For years, Buffett crafted a brilliant and successful career as Berkshire's guiding light while ignoring REITs. Why, then, is he making an exception with Store Capital? Perhaps that's because the company has been quite the outperformer and is still on a growth path.
A bountiful Buffett buy
Store Capital had a fine Q4, which put a cap on an excellent fiscal 2018 for the company. The quarter saw the REIT collect revenue of nearly $147 million, quite an improvement over the $120 million in Q4 2017. Net income also saw quite a rise, advancing to more than $56 million ($0.26 per share) from the year-ago result of $41 million.
Those two line items beat the average analyst estimates, while full-year results also showed substantial increases -- per-share adjusted funds from operations (AFFO, a crucial profitability metric for REITs) rose by almost 8% to nearly $378 million. That was an all-time annual record for the company.
Store Capital is a growth machine. Across the last six fiscal years, its top line has more than doubled, with AFFO tripling -- and then some.
At first glance, this success might seem puzzling and counterintuitive. After all, Store Capital is a retail REIT, and we're in the midst of a retail apocalypse. This term overstates the case, but brick-and-mortar retailers are still having a tough time of it in this age of e-commerce.
The company has two key methods to thrive in this challenging period. One is by signing leases with retailers that are resistant to the migration toward e-commerce.

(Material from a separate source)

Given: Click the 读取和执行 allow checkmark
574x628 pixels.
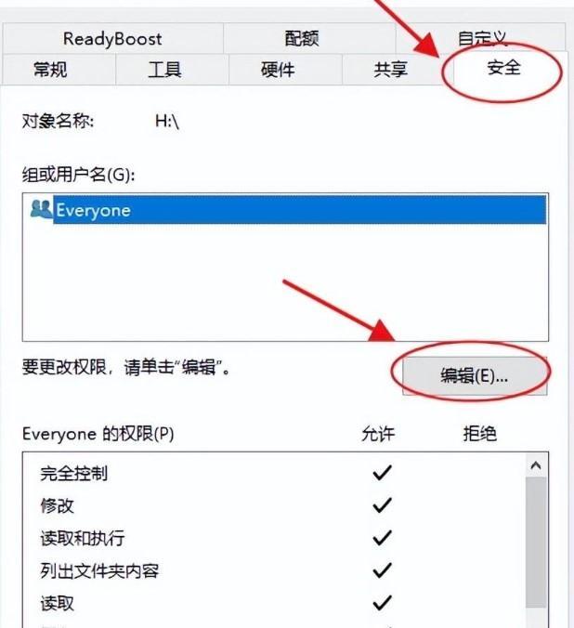Looking at the screenshot, I should (x=382, y=538).
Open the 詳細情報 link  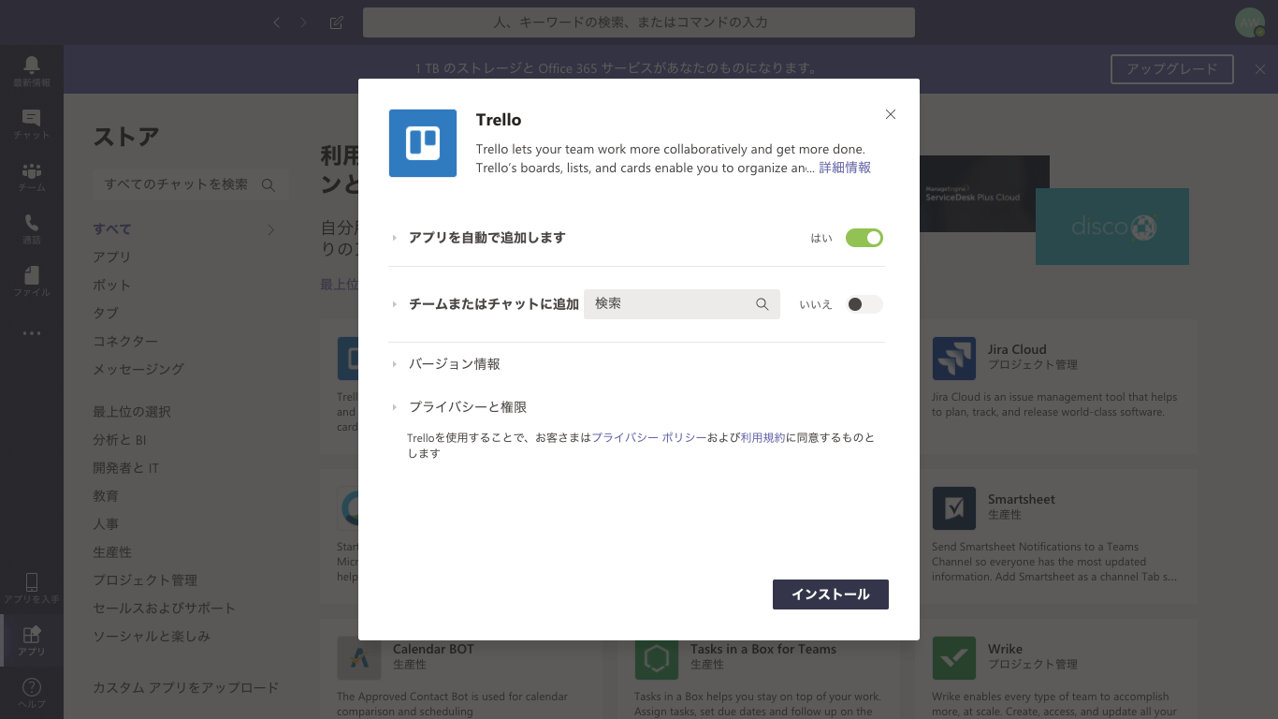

Such businesses either encourage in-person visits from consumers or mandate it outright. You can't utilize the services of a health club or movie theater, for example, without being physically present. Store Capital has tenants in both these categories.
Another is by inking long-term net leases with its clients. A net lease is one in which the tenant is obligated to pay maintenance, property taxes, and insurance -- three potentially costly items for a landlord. Store Capital eliminates these expenses and does so for a period of many years (the typical net lease is valid for 15 years or more).
This approach is clearly working. Store Capital's overall occupancy at its properties was a near-perfect 99.6% at the 2,255 locations it held at the end of 2018.
Check out the latest Store Capital earnings call transcript.
Those numbers are highly encouraging, but what about the future for Store Capital?
We might be in for a period of cooler growth. Per-share AFFO is expected to rise, but not at the booming double-digit rates of years past -- the company is projecting a rise of 3% to 7% for the full year over 2018's level.
I don't think this will turn investors away from the stock, Buffett and Berkshire included. Like any good REIT, Store Capital is a sweet stock for income investors. It's been paying a rich dividend since its IPO in 2014 and has raised it nicely every year since then. At the moment, the payout yields just over 4%.
Recent missteps aside -- hello, Kraft Heinz! -- Buffett is justifiably renowned as one of the greatest stock pickers in history. He's picked Store Capital above the many other available REITs on the market; it's certainly worthy of consideration for your portfolio, too.